Say the data back exactly as it is written below.
• • •
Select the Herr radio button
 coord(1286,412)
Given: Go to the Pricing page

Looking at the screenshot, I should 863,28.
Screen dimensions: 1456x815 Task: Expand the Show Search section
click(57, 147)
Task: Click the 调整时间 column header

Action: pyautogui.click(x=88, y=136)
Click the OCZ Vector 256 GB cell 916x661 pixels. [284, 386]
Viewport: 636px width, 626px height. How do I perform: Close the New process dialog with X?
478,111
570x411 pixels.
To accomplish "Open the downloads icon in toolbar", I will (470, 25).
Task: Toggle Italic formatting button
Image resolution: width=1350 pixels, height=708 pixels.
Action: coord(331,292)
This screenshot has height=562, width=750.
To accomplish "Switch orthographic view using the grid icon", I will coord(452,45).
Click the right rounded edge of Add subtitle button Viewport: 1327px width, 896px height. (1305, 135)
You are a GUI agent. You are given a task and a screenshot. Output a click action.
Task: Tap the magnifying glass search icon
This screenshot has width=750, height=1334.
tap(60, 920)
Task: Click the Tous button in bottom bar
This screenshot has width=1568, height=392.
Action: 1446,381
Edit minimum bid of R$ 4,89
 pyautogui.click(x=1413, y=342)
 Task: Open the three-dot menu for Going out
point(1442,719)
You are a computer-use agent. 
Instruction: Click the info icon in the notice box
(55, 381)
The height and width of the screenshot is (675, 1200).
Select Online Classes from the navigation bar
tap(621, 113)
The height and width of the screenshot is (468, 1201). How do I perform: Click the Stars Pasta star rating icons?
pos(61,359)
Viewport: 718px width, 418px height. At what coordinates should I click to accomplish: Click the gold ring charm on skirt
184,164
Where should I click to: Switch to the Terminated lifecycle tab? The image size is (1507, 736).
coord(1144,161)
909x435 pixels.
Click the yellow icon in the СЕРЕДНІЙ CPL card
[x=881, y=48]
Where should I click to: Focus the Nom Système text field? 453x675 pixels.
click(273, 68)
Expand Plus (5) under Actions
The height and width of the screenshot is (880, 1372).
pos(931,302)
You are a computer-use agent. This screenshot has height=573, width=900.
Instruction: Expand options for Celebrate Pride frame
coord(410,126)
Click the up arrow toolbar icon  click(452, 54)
• • •
(RESPONSE TO THE EXERCISE):
Select the Herr radio button
 coord(1286,412)
Given: Go to the Pricing page

Looking at the screenshot, I should 863,28.
Screen dimensions: 1456x815 Task: Expand the Show Search section
click(57, 147)
Task: Click the 调整时间 column header

Action: pyautogui.click(x=88, y=136)
Click the OCZ Vector 256 GB cell 916x661 pixels. [284, 386]
Viewport: 636px width, 626px height. How do I perform: Close the New process dialog with X?
478,111
570x411 pixels.
To accomplish "Open the downloads icon in toolbar", I will (470, 25).
Task: Toggle Italic formatting button
Image resolution: width=1350 pixels, height=708 pixels.
Action: coord(331,292)
This screenshot has height=562, width=750.
To accomplish "Switch orthographic view using the grid icon", I will coord(452,45).
Click the right rounded edge of Add subtitle button Viewport: 1327px width, 896px height. (1305, 135)
You are a GUI agent. You are given a task and a screenshot. Output a click action.
Task: Tap the magnifying glass search icon
This screenshot has width=750, height=1334.
tap(60, 920)
Task: Click the Tous button in bottom bar
This screenshot has width=1568, height=392.
Action: 1446,381
Edit minimum bid of R$ 4,89
 pyautogui.click(x=1413, y=342)
 Task: Open the three-dot menu for Going out
point(1442,719)
You are a computer-use agent. 
Instruction: Click the info icon in the notice box
(55, 381)
The height and width of the screenshot is (675, 1200).
Select Online Classes from the navigation bar
tap(621, 113)
The height and width of the screenshot is (468, 1201). How do I perform: Click the Stars Pasta star rating icons?
pos(61,359)
Viewport: 718px width, 418px height. At what coordinates should I click to accomplish: Click the gold ring charm on skirt
184,164
Where should I click to: Switch to the Terminated lifecycle tab? The image size is (1507, 736).
coord(1144,161)
909x435 pixels.
Click the yellow icon in the СЕРЕДНІЙ CPL card
[x=881, y=48]
Where should I click to: Focus the Nom Système text field? 453x675 pixels.
click(273, 68)
Expand Plus (5) under Actions
The height and width of the screenshot is (880, 1372).
pos(931,302)
You are a computer-use agent. This screenshot has height=573, width=900.
Instruction: Expand options for Celebrate Pride frame
coord(410,126)
Click the up arrow toolbar icon  click(452, 54)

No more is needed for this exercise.